Haws shook her hand off his arm and looked down at the horde of zombies. “Suicide is for fuckin’ cowards,” he said. “I don’t give two shits how hard or how scary shit gets, that ain’t an answer. Ain’t no way to go out.”
“It’s not the same,” Ash said. “Ever since this whole thing started, we’ve been on borrowed time.”
“It’s always the same,” Haws said. “Giving up is giving up. I’m not going out like a bitch.”
“You can’t take them all on yourself.”
“Watch me,” Haws said. And his smile returned. He lowered himself down to the next branch down. A zombie was crawling slowly up between the branches, gasping and gnashing broken teeth together. Haws put a boot through its face and sent it tumbling down the tree. It hit every branch on the way down and lost limbs and chunks of flesh and bone with every impact, until it hit the floor as almost a mush of dead meat. It was a hell of a climb down, especially with the tree swaying as the fireman hacked at the trunk, but it was better than staying, Haws thought. He wasn’t gonna let a bunch of deadheads finish him off in some shitty little forest in the middle of nowhere. He wasn’t gonna hide in some kid’s tree house until his time was up.

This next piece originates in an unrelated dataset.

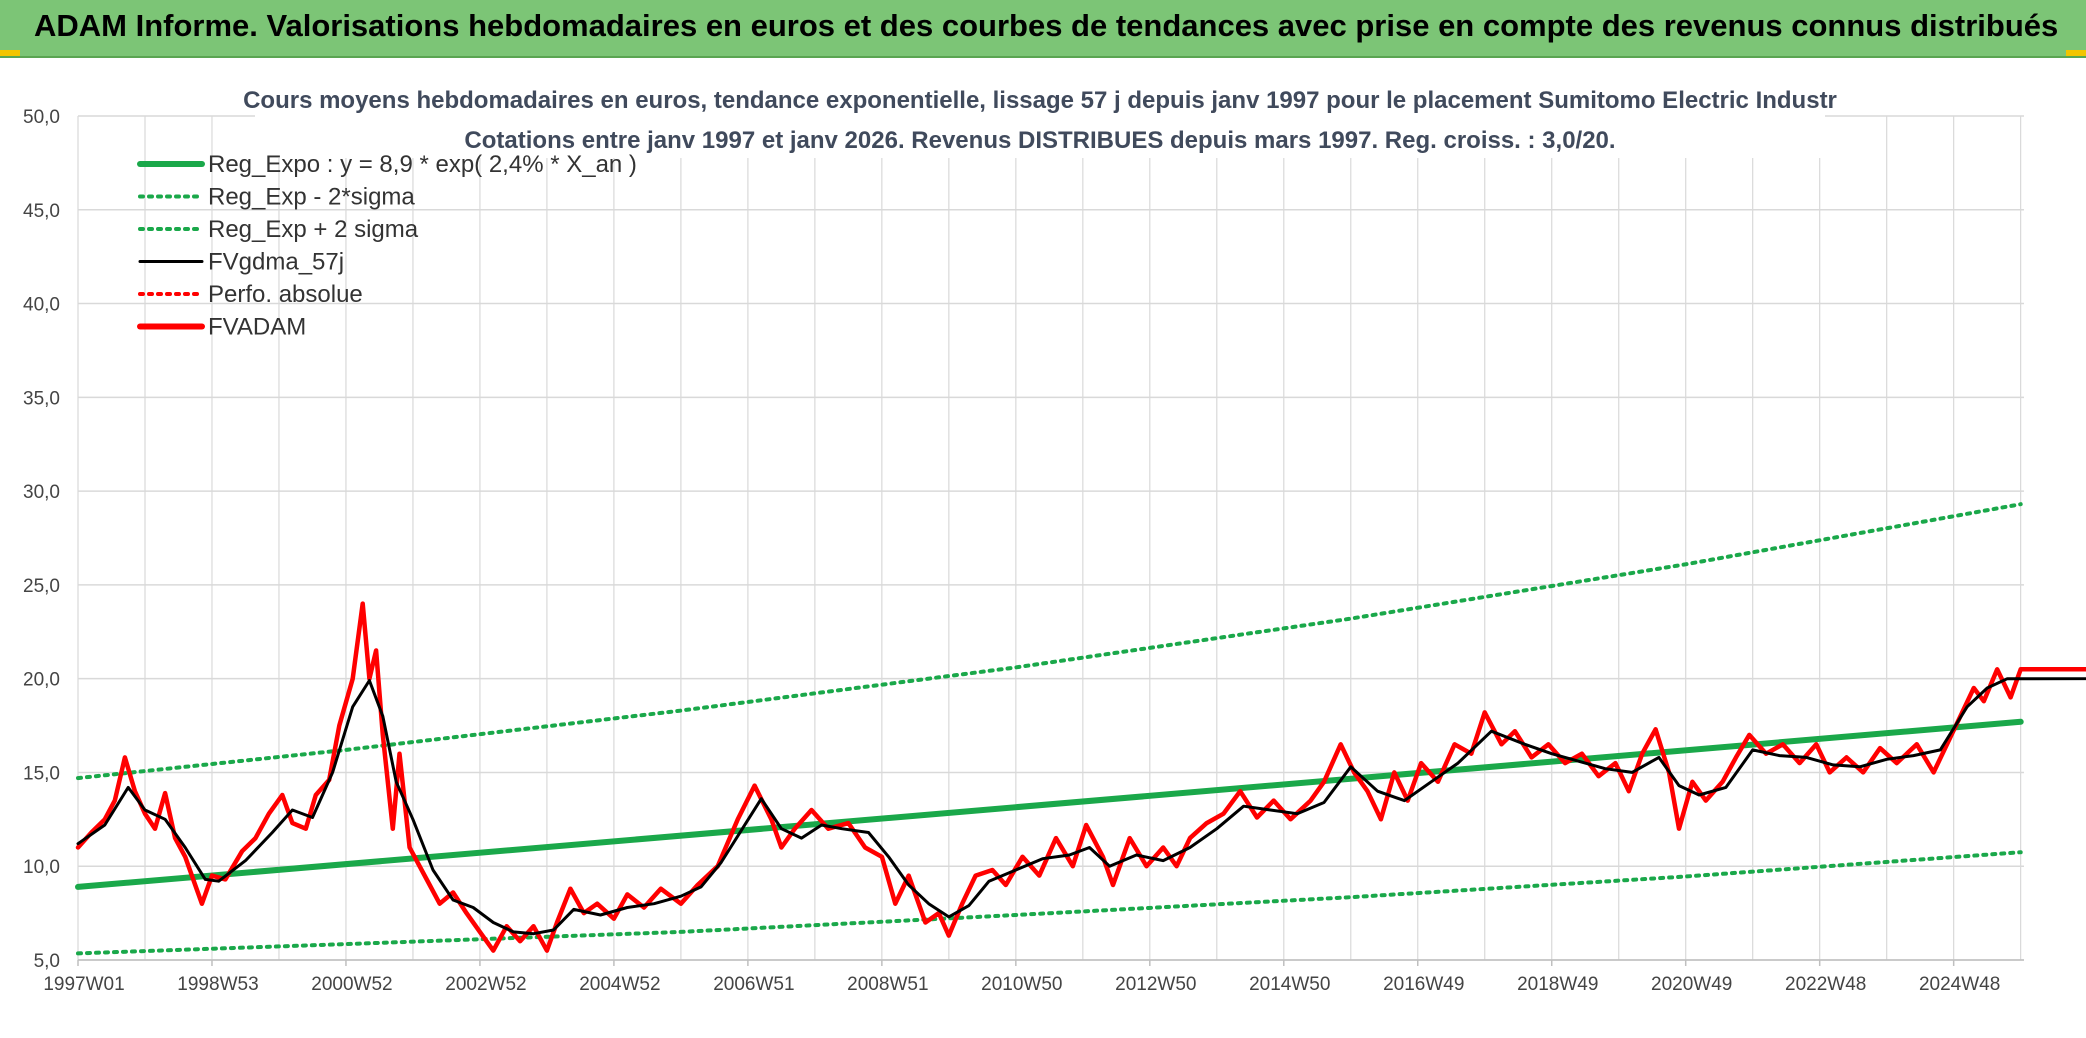 The width and height of the screenshot is (2086, 1038). I want to click on chart-title-background, so click(1040, 118).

And, seeing him move, Ash decided she wasn’t either. She broke a plank of wood from the wall and tucked it into the back of her belt. “Hold up,” she said. “Let’s get this shit done together.”
Haws looked up. “Atta girl,” he said.
The climb down was much easier than the climb up, even with the rush prompted by the bloodthirsty zombies headed in their direction. They had pulled themselves up the tree branch by painful branch after an attack on the group left everyone scattered and running for their lives. Haws nearly fell at least twice, his muscular frame not suited to the kind of nimble maneuvering required to weave through the branches. Ash had to drag him up onto the tree house.
The tree swayed and started to tip as Haws and Ash neared halfway down. The fireman was getting through.
“Don’t stop,” Haws said.
Haws kicked out at a zombie who met him on the way up. His boot smashed its lower jaw off and it kept coming. Haws kicked again at its chest and his foot went right through its ribcage, through the rotten mush which had once been internal organs and out the other side. The zombie fell off the tree, releasing the branch it was holding, and got stuck on Haws’s boot, weighing him down and nearly pulling him off the tree.
“Fuck!” Haws said. “Need a hand here, Ash!”
Ash swung to the next branch down and grabbed the zombie by the arm and yanked as hard as she could. The arm ripped clear off the body and Ash felt herself begin to fall. Haws watched in horror as her Ash’s slipped from under her and she slid down into the dark branches below. Her scream stopped for a moment as she became tangled, then began again as she plummeted farther down.